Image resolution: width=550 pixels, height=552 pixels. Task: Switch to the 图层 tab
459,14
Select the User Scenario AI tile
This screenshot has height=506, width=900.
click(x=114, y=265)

Task item. Return the full material exactly.

Written solution.
Image resolution: width=550 pixels, height=552 pixels. Task: Switch to the 图层 tab
459,14
Select the User Scenario AI tile
This screenshot has height=506, width=900.
click(x=114, y=265)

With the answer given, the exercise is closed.